Novel e-skin achieves self-powered hippocampal neural stimulation

The e-skin fabrication process. Credit: ZHAN Yang

Chinese scientists recently developed a flexible electronic skin (e-skin) capable of self-powered neural stimulation and inducing a neural response. The technology will be useful in characterizing synaptic plasticity.

The research was conducted by Dr. Zhan Yang’s group from the Shenzhen Institutes of Advanced Technology (SIAT) of the Chinese Academy of Sciences, in collaboration with Drs. Xue Xinyu and Zhang Yan from the University of Electronic Science and Technology.

Synaptic plasticity is one of the main neural mechanisms underlying learning and memory in organisms. Long-term memory requires modification of the synaptic strength between neurons. Traditionally, electrical neural-stimulation techniques for characterizing synaptic plasticity required an external power source and steer-by-wire system. To overcome these limitations, the researchers proposed a novel self-powered, neural-stimulating e-skin for in vivo characterization of synaptic plasticity.
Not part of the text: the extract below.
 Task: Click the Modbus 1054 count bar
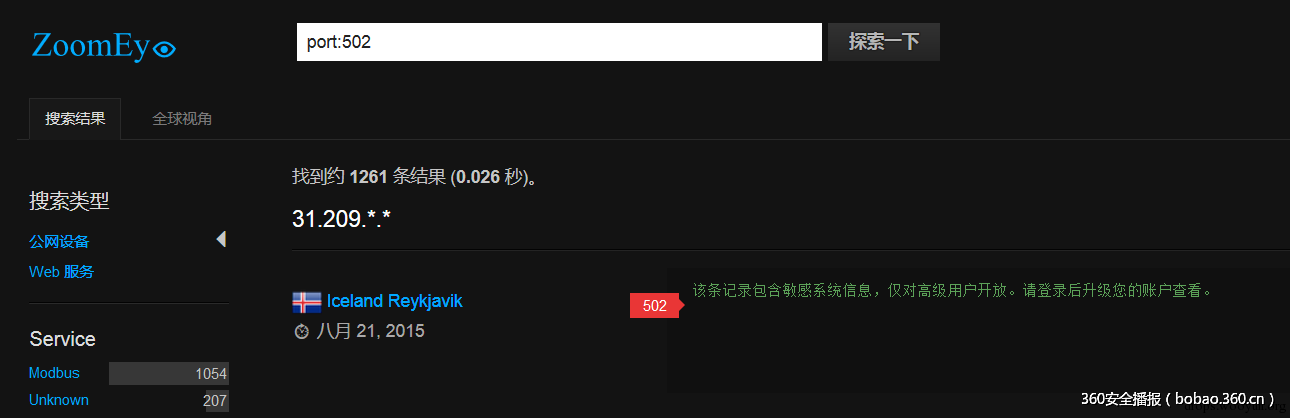[169, 374]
Composed of flexible photosensitive triboelectric units, the e-skin can be driven by various slight body motions and is wirelessly controlled by photo illumination. Dr. Zhan said photo illumination can influence the electrical neural-stimulation signals of the e-skin. “Thus the electrical neural-stimulation process on the mouse brain area can be controlled by illumination,” he said.
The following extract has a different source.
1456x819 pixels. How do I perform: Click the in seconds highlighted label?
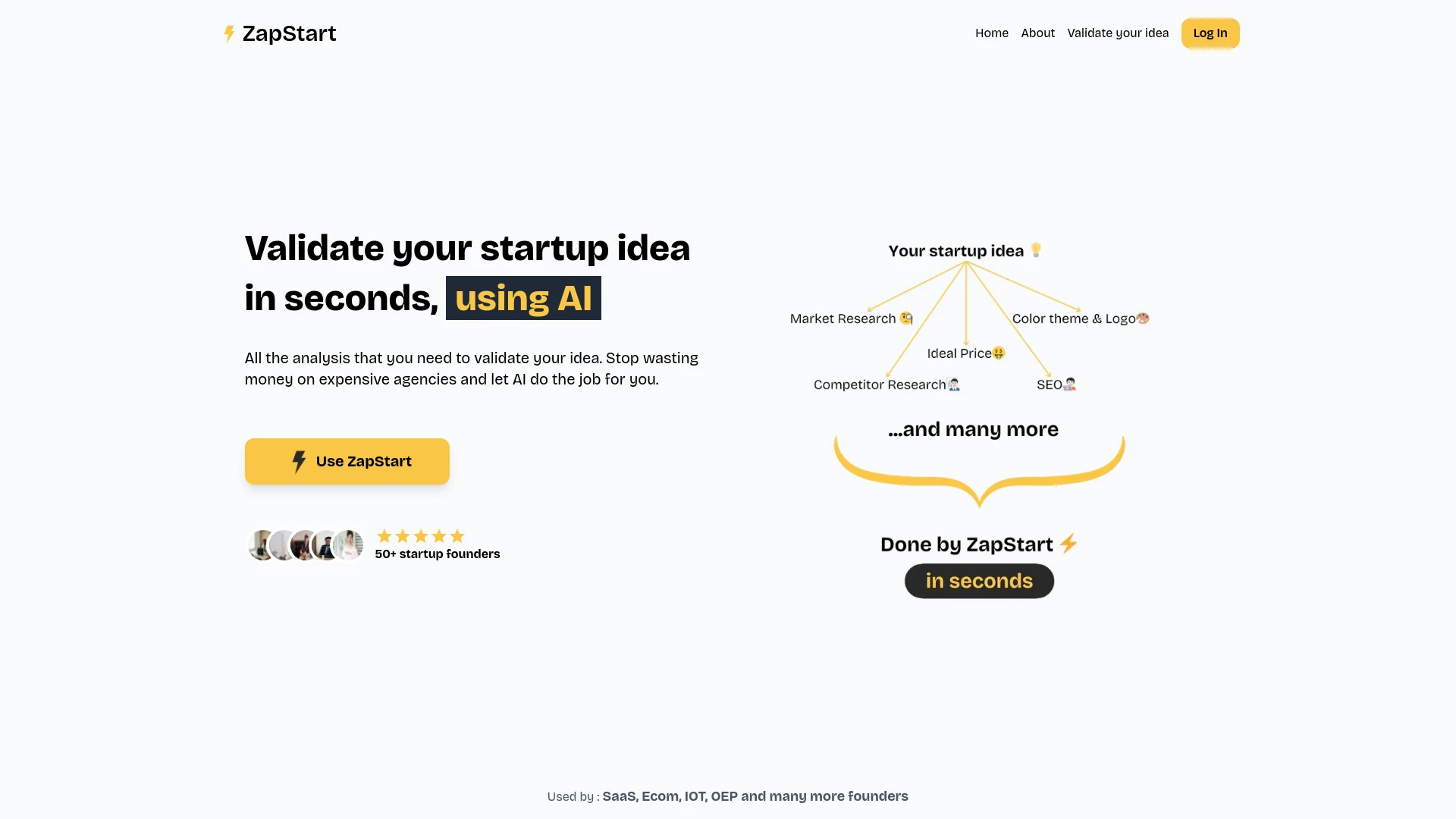click(x=979, y=581)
The scientists implanted an electrode to record the fEPSP (field excitatory postsynaptic potential) in the CA1 of the mouse hippocampus as well as a stimulating electrode in the CA3 area. A record of mouse brain activity confirmed the effectiveness of e-skin neural stimulation.

This work demonstrates that the self-powered e-skin has potential applications in the quantification of neural plasticity changes. It could also be applied in novel multifunctional, battery-free and wireless-controlled neural-stimulation systems, as well as in sensory substitution or brain-machine interfaces.